Kallas Remarks by Steve Kallas
It would be so easy to correct. Virtually all the complainers, the whiners, and especially the teams with valid complaints (Hofstra two years ago, Syracuse last year, Dayton, among others, this year) could be satisfied while, essentially, still staying true to the NCAA tournament committee’s view.
The NCAA itself set the stage a few years back when they expanded the tournament to 65 teams. The “play-in” (the NCAA hates that word but it’s appropriate) game was an embarrassment then and it’s an embarrassment now. Two teams are identified as the two worst teams in the tournament and then play each other on, usually, a dead sports night to earn the right to get their heads kicked in against the best team in the tournament.
Here’s a much better, much more exciting solution: Go back to 64 teams and then pick the last four “bubble” teams that didn’t make the tournament. Have those four teams go on the road on Tuesday and play, respectively, the last four teams who made the tournament under the committee’s often incorrect view (understand, at that point, there will always be arguments and, often, mistakes made). The winners of those four games are then plugged into the 11 or 12 seed and play on Friday – one in each bracket.
It’s so simple that it will probably never happen (feel free to send this to an NCAA committee member). But here’s how it would have worked this year, for example: Villanova, as a 12 seed, was obviously the 65th team selected, so they would not have been selected in a field of 64. The bottom four who did make it (at-large bids, of course) were Baylor, Kentucky, St. Joseph’s and Kansas State, all 11 seeds.
While you can argue about the four left out, I’ll choose three with pretty good cases (Villanova would already be in as the 65th team selected by the committee). I’ll choose Dayton (beat 3 seed Louisville at Louisville, 4 seed Pitt, had some injuries), Virginia Tech (even though he was right, Seth Greenberg might have talked his way out of the tournament after a tough loss to #1 North Carolina by 2, also lost to Clemson by 1, won 19 games, 9-7 in the ACC and when was the last time the ACC Coach of the Year didn’t make the tourney (rhetorical question)?) and my personal favorite, the recipients of this year’s Hofstra Award, Arizona State (beat Arizona – who made the tourney – twice, better in-conference record than Arizona, beat TWO 3 seeds, Xavier and Stanford).
The prize for being selected is a home game (and for the four teams that didn’t make it, they would have to go on the road (as they should) and win their way into the tournament). So, depending on the geography (or the attractiveness of the match-ups) you would have four meaningful games (as opposed to one play-in game between #64 and #65), four sell-outs and four games that people would want to watch on Tuesday. ESPN could show them at 6, 8, 10 and 12 Eastern or something like that.
This year, I’d have Villanova play St.
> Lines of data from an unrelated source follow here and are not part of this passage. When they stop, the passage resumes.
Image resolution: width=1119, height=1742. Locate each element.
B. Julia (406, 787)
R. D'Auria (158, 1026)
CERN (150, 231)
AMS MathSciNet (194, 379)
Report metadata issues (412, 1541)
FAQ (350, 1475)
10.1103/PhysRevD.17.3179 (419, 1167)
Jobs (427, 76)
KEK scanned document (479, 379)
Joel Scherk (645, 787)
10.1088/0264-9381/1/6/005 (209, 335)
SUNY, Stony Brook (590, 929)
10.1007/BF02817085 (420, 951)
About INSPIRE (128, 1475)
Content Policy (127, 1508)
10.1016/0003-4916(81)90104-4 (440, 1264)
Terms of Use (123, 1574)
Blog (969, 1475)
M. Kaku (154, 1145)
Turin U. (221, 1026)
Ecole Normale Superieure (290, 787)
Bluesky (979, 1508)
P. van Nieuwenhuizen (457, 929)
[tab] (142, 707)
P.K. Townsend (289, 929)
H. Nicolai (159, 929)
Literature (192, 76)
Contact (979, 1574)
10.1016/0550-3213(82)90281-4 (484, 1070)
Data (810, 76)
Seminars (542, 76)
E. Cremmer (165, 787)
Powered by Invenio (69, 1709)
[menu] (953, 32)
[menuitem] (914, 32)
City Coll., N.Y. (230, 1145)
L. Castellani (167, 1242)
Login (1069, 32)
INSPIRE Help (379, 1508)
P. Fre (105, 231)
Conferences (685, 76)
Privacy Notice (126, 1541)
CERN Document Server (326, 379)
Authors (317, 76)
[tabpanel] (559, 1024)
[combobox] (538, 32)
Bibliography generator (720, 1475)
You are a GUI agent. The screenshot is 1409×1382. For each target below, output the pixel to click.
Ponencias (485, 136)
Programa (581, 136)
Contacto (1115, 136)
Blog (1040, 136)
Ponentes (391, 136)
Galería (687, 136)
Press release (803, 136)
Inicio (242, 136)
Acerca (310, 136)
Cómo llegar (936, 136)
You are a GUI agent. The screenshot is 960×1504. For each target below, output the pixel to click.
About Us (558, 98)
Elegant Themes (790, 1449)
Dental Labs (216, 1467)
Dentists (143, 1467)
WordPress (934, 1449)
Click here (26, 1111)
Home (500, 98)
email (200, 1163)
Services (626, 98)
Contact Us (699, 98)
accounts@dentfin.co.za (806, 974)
Joe’s (if you know anything about basketball in Philly, you know what this means), Virginia Tech could go down to Lexington, Arizona State could play Baylor and Dayton could play Kansas State. Great match-ups, meaningful games, sell-outs, what more could you ask for?
Why hasn’t this already happened? Well, I just don’t think anyone has focused on it as a possible solution. A 96- or 128-team tournament is absurd and more play-in games for the worst teams in the tournament have no juice except for the teams playing in them.
But wouldn’t the 69th and 70th team be upset? You bet they would be, but simply announce, when this is put into play, that the tournament selection committee, which knows it has a difficult job at the bottom end, is doing this to give the best four teams not selected in the top 64 a chance to make the tournament. If you, as a Division I basketball program, aren’t good enough to be picked for the top 33 at-large spots (31 automatic bids) AND aren’t good enough to make the next four (even if you’re hurt by that omission), you need to improve your program. Get the word out early, tell the coaches why you’re doing this and even they might understand and limit the whining. And, if you’re lucky enough to make the next four, shut up and go on the road and win a game. This four-team “buffer” zone, in this writer’s opinion, is the best solution for the NCAA.
Good luck to all in this year’s tournament but, remember that there’s an easy solution to correct this annual mess (and if anyone thinks it isn’t a mess, at the bottom end, every year, they’re just kidding themselves).